I slept normal last night which was a first in many days. I was in bed before midnight and made sure to shut all my electronic devices when the witching hour came. Instead of lingering and having difficulty sleeping, I drifted off to la-la land almost instantaneously. I know because I don’t remember anything after closing my eyes. No stressful dreams of people who haunt me into a stressful awakening. Bliss.
I woke up earlier than usual, too, which is good. So instead of immediately getting down to the business of getting myself ready for work, I sat down at our breakfast counter, powered up the laptop, and then proceeded to enjoy a quarter slice of the raisin walnut loaf I picked up from Maison Kayser in the Flat Iron district. It might not be one of his fancy pastries or desserts, but this bread is a heavenly treat. I can make do with it and butter for a meal. (Which I will indulge in later for lunch.)
I checked my messages (the boss is on the other side of the world but thankfully has kept to emailing me at the start of HIS day, end of mine, instead of some ungodly hour — but it still pays to check — just in case.) I said my morning prayer — something I’ve been good with even if reading the scripture readings via Kerygma’s Daily Readings has not been as easy to do regularly. And I sat down here, determined to write a morning post.
I can hear the humming of the refrigerator and nothing much else. The TV is off because I’m the only one in the house — everyone else is asleep or gone off to work. I’m just savoring this alone time where the only sense of urgency comes from the cadence of the laptop keys as I strike them.

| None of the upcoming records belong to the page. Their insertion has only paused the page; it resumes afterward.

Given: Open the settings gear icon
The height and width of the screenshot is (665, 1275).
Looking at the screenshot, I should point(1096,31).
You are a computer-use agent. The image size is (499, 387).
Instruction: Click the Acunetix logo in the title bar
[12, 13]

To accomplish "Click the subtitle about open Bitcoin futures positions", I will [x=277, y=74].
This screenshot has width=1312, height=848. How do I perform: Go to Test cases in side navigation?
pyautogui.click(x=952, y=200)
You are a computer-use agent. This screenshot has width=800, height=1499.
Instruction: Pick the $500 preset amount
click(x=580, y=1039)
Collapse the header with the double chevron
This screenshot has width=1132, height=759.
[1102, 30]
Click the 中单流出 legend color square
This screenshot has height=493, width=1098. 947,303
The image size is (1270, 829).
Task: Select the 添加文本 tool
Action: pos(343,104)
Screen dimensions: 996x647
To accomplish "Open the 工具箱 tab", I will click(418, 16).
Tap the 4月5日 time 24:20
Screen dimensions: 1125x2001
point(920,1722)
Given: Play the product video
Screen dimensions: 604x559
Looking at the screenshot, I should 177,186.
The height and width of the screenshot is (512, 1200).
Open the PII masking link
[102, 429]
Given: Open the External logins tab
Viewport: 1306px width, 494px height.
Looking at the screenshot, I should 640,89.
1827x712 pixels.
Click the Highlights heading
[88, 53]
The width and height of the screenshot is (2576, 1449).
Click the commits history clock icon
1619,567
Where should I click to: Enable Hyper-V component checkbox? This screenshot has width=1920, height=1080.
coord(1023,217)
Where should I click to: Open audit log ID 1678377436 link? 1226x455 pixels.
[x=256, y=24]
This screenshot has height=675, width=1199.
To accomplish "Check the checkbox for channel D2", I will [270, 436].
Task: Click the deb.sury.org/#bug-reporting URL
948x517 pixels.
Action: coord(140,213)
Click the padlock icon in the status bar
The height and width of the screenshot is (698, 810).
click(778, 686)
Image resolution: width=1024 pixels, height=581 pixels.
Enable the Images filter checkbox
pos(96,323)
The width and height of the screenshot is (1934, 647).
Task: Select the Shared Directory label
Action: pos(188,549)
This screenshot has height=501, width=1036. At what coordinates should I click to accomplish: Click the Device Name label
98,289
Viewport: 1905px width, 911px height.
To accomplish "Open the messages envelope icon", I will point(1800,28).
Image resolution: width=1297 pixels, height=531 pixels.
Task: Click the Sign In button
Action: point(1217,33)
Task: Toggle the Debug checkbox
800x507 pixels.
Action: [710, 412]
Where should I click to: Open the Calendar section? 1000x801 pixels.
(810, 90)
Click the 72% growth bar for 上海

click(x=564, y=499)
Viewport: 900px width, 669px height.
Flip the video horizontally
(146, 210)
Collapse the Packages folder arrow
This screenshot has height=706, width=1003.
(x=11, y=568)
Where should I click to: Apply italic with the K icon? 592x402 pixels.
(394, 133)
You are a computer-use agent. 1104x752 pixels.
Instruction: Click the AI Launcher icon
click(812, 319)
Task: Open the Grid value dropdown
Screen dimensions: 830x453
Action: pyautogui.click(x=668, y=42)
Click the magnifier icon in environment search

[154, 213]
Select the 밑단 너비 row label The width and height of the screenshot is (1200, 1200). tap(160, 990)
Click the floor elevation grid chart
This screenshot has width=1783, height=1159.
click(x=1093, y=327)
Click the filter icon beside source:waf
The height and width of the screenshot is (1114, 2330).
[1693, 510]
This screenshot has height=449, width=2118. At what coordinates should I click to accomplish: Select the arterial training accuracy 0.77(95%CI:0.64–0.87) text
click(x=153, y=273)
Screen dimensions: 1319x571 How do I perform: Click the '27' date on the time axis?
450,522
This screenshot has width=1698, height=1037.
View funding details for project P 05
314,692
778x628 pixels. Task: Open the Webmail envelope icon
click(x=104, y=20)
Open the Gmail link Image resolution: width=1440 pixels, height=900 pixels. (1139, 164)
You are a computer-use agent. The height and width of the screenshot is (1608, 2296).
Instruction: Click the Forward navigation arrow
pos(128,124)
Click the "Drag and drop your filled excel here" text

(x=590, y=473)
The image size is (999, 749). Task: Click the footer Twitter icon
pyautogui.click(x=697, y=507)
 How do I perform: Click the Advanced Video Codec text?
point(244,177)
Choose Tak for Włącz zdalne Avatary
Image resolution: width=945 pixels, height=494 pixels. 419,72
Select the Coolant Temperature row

The half dozen or so posts in my head are still in my head. While I have been writing, it’s been more of the spontaneous account of the “thought of the moment” or major activity of the day. I still hear the words coming forth in my head as I go about doing my work — or even as I hold the clay in my hands, trying to experiment with this new design I wanted to come up with.
Yesterday, the anger almost crept up on my again. I don’t want to say it’s getting easier to let it go — I think I’ve just gotten better at it. I breathe in. I calmly tell myself to let it go. Another deep breath. I pray that God help me to let it go. And I think that is what does it for me.
Time to get ready for work again. I’ve indulged enough here and must head back to the real world and do my part for the day.